Il rito dell’invidia mascherato da giustizia sociale
Note a margine di un’intervista di Maurizio Landini, segretario generale della Cgil: l’illusione di redistribuire ricchezza senza crearla alimenta stagnazione e disuguaglianze
di Sandro Scoppa
In una intervista dei giorni scorsi, il segretario generale della Cgil, Maurizio Landini, ha illustrato le ragioni dello sciopero generale indetto per venerdì 12 dicembre 2025 contro la manovra economica. Secondo Landini «il governo deve cambiare rotta» perché «si sciopera innanzitutto per aumentare i salari». Da queste premesse prende forma la sua ricostruzione della crisi italiana: un Paese che, a suo dire, arretra poiché i profitti crescono mentre gli utili vengono distribuiti invece che reinvestiti. Per suffragare la sua tesi, il leader sindacale richiama il fatto che «l’emergenza salariale è confermata non solo dall’Istat ma anche da Mediobanca» e insiste sul dato secondo cui «l’80% dei guadagni è stato suddiviso tra gli azionisti anziché essere investito».

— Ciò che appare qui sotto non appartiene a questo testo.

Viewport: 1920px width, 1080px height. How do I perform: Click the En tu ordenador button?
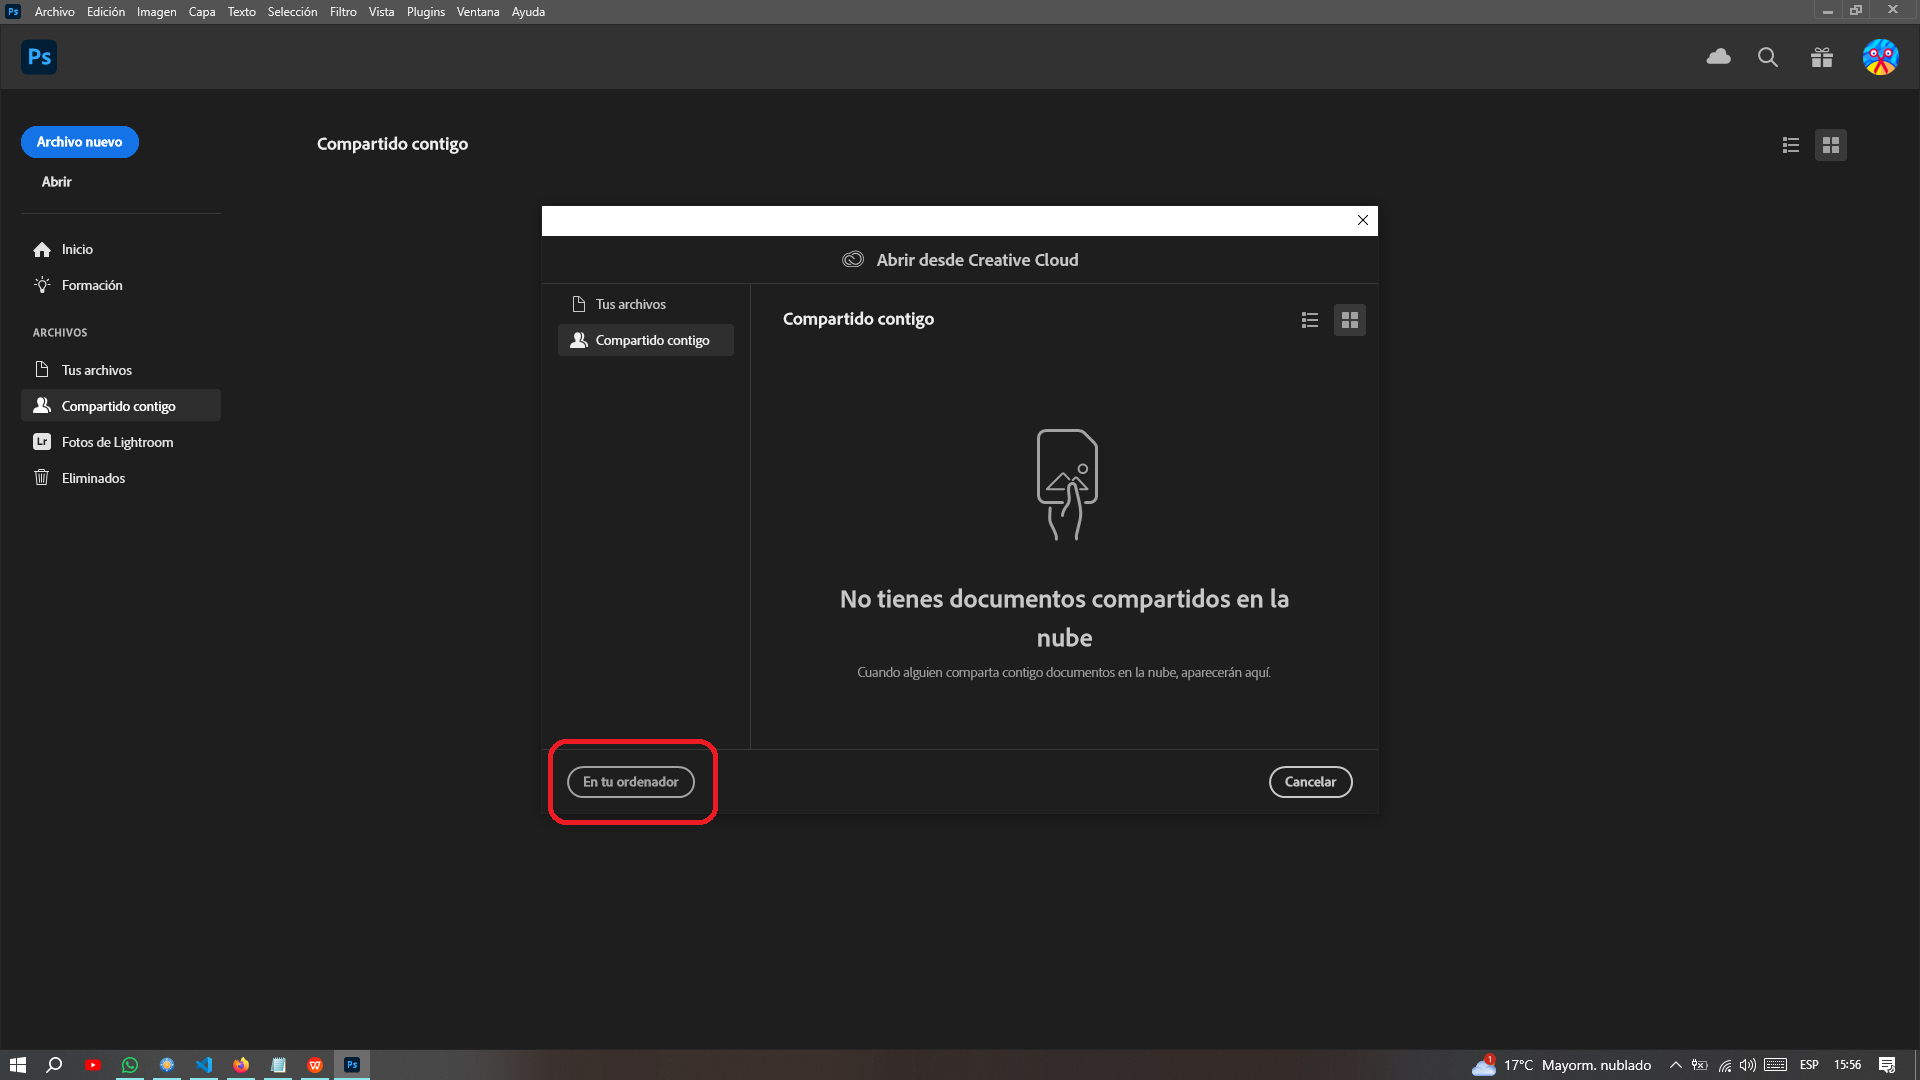point(631,782)
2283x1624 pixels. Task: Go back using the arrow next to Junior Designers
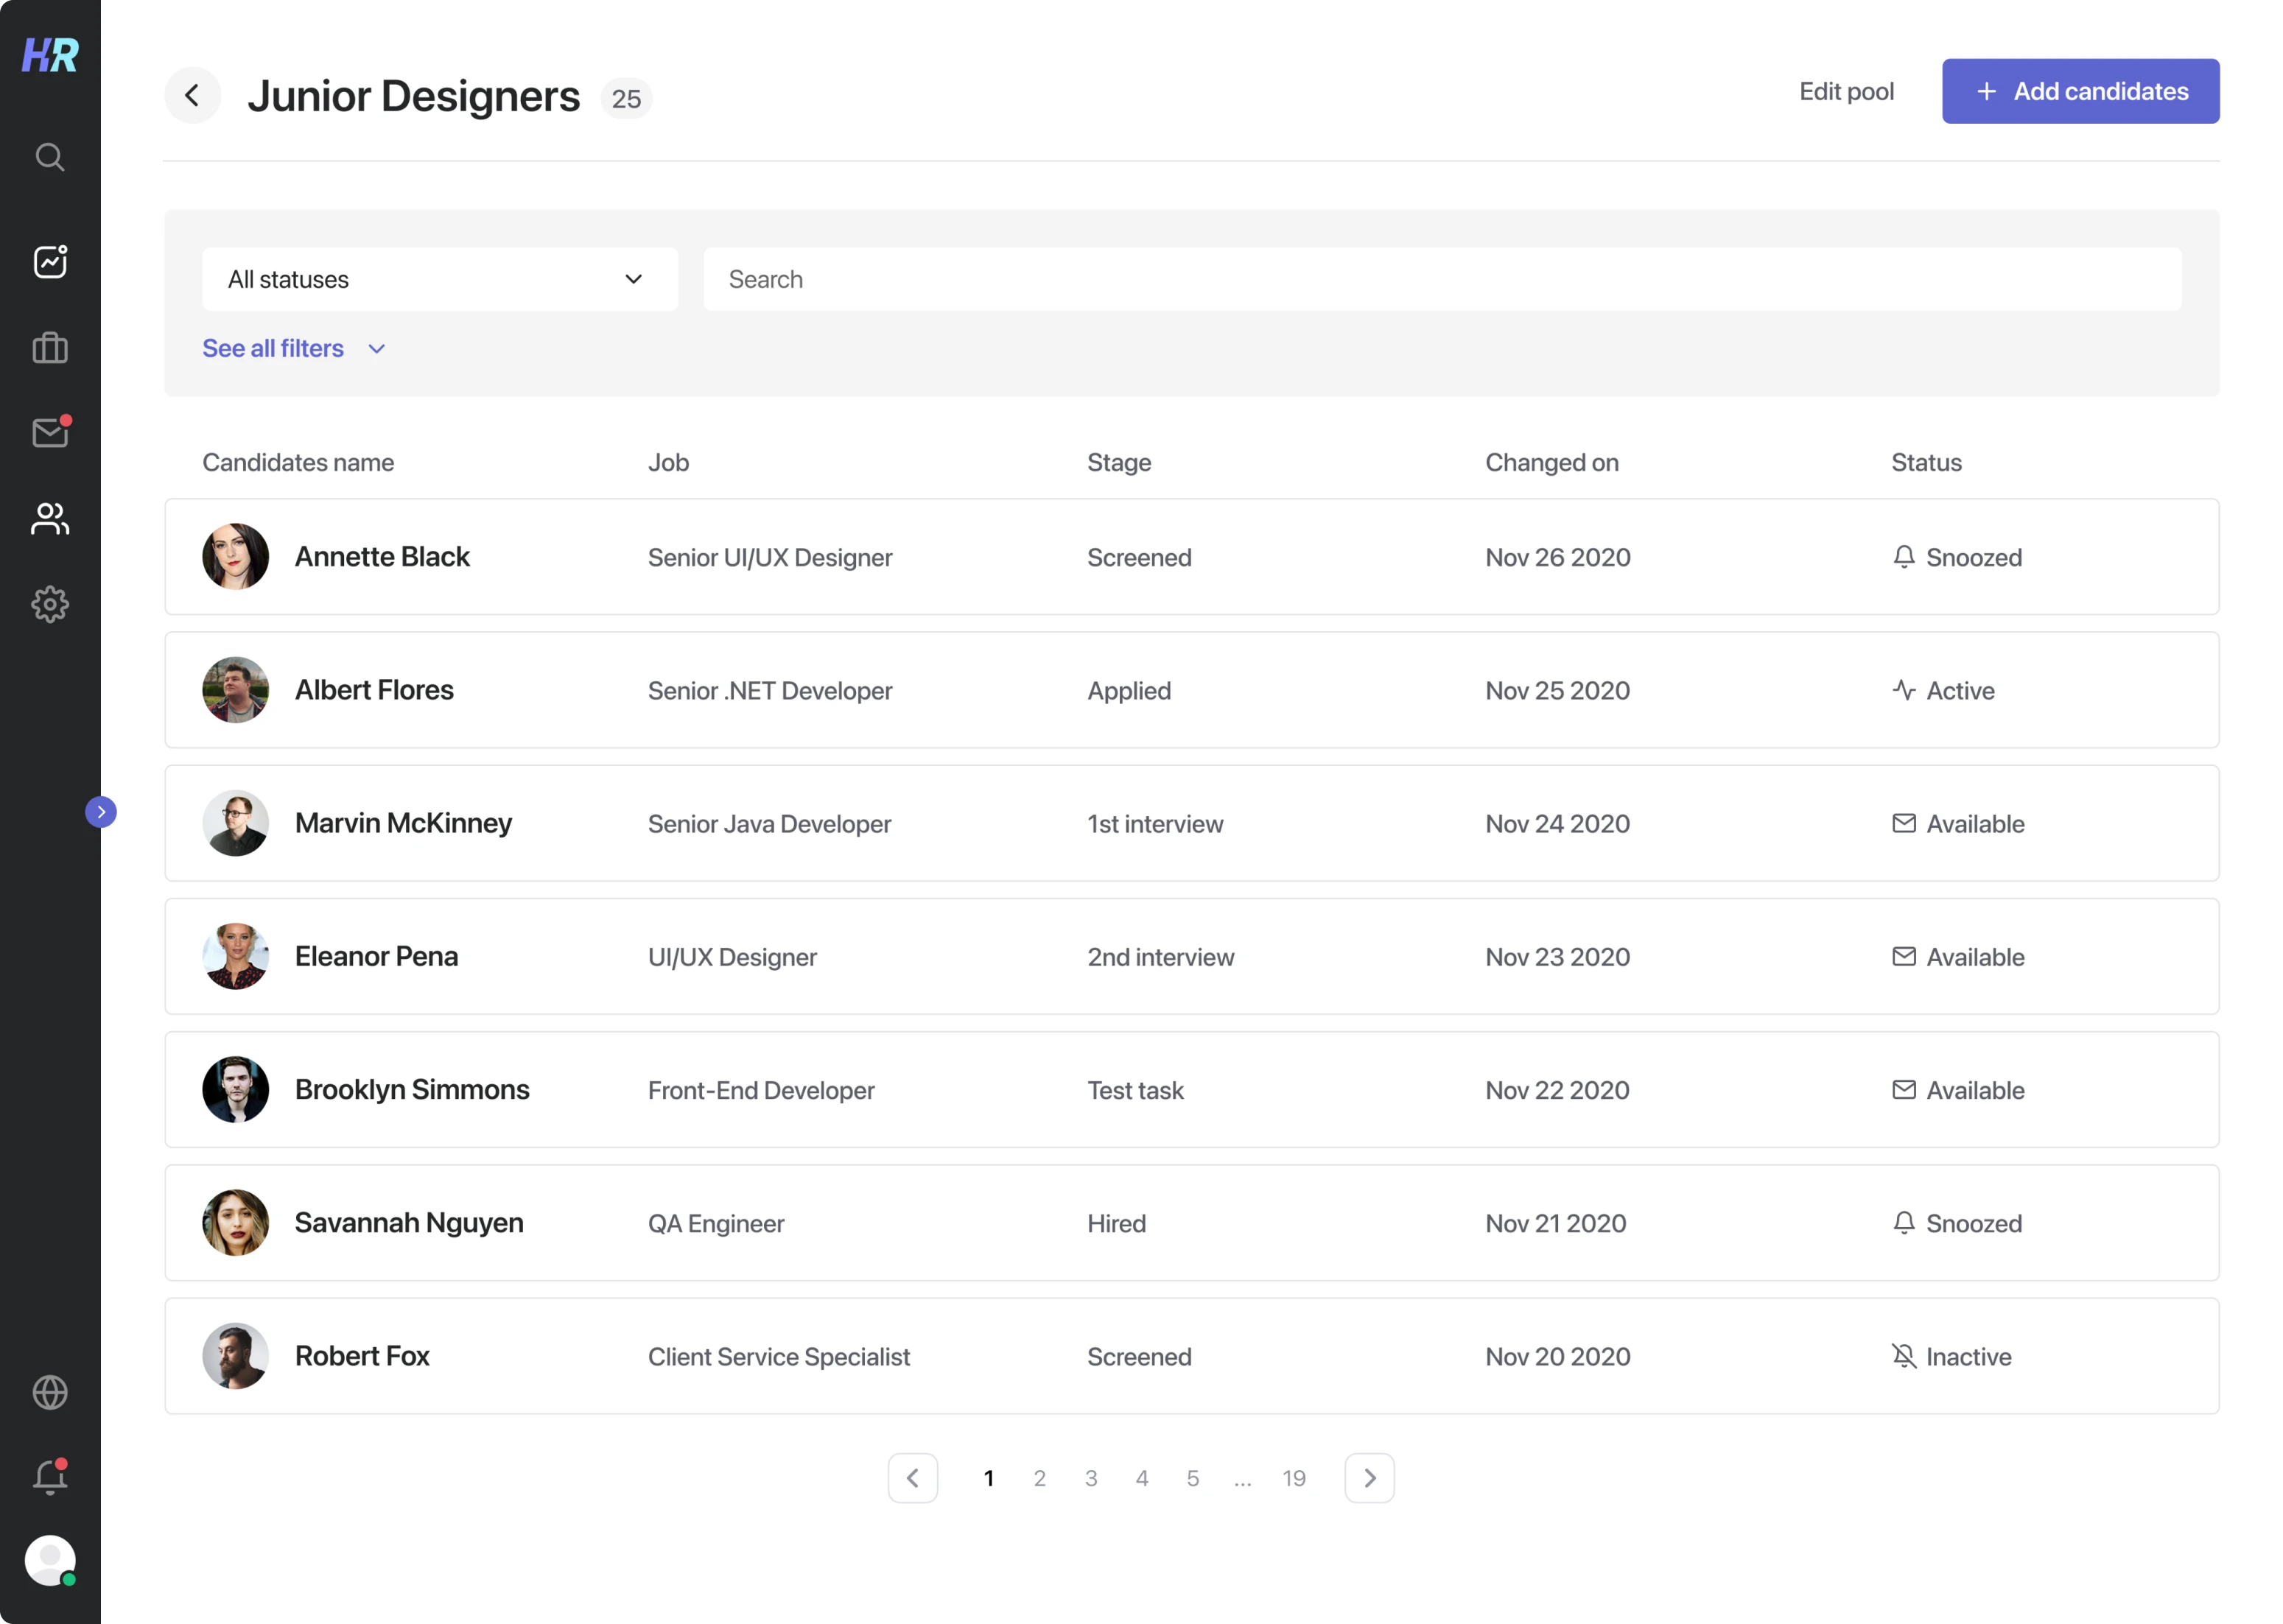[193, 95]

Ebbene, questa lettura, più che descrivere la realtà, la rovescia.
Che un’impresa distribuisca una parte degli utili non è una patologia: è la condizione minima per attrarre capitali e continuare a esistere in un ambiente che, in Italia, spesso scoraggia rischio, innovazione e reinvestimento. Gli utili non investiti non sono la causa della stagnazione: sono l’effetto di un contesto ostile in cui chi rischia teme che ogni iniziativa si scontri con burocrazia, vincoli e instabilità normativa.
Il medesimo segretario insiste poi sul fatto che «siamo nel pieno di un processo di deindustrializzazione», citando automotive, siderurgia, chimica di base e tessile. Il fenomeno è reale, ma le sue cause non hanno nulla a che vedere con la remunerazione degli azionisti. Questi comparti declinano perché per decenni sono stati frenati da regole mutevoli, autorizzazioni senza fine e rigidità che impediscono alle imprese di innovare e competere. Attribuire la crisi ai dividendi è comodo, ma è fuorviante: la radice del problema è l’ambiente in cui la produzione dovrebbe svilupparsi, non la destinazione degli utili.
Il punto centrale dell’intervista è la proposta di introdurre un prelievo aggiuntivo: «Occorre introdurre un contributo di solidarietà», destinato ai patrimoni superiori ai due milioni. Secondo Landini, «riguarderebbe 500 mila persone» e «un loro contributo dell’1,3% permetterebbe di incassare 26 miliardi». L’idea è la stessa che ritorna ciclicamente: colpire chi possiede per sostenere chi ha difficoltà. Senonché, è dato rilevare che nessuna società ha mai creato prosperità tassando il risparmio; al contrario, così facendo indebolisce la base stessa da cui si genera crescita. Colpire il capitale non aumenta i salari: li rende ancora più fragili.

Ancora più discutibile è poi l’argomento secondo cui «se il governo non lo fa e preferisce continuare a far pagare a 38 milioni di italiani 25 miliardi di tasse in più compie una scelta politica ben precisa». È una frase che maschera la questione fondamentale: il problema non è che “altri non pagano abbastanza”, è invece che il carico fiscale complessivo è troppo alto. La patrimoniale proposta non allevia questo peso: lo redistribuisce e lo legittima.
L’intera impostazione presuppone in pratica un’economia statica, un recipiente da cui attingere a piacere. La ricchezza, però, non è uno stock immobile: è un flusso che nasce dall’intraprendenza, dal rischio e dalla libertà di investire. Quando si punisce chi crea valore, il risultato non è una società più equa: è una società più povera. Meno investimenti, meno innovazione, meno produttività, meno salari reali — esattamente l’opposto di ciò che si dice di voler ottenere.
Lo sciopero viene presentato come lo strumento per ristabilire la giustizia, ma in realtà cela finalità esclusivamente politiche e punta contestualmente a impedire ciò che renderebbe possibile salari più alti: meno vincoli e più mobilità, meno prelievi e più libertà di intraprendere. Non si aumenta il benessere sommando divieti: lo si ottiene liberando le energie che generano valore.
La strada indicata dal sindacato non corregge nulla: amplifica il declino. E quando un Paese preferisce punire chi costruisce anziché creare condizioni per far crescere tutti, il risultato è sempre identico: stagnazione per molti, fuga per chi può, impoverimento per tutti.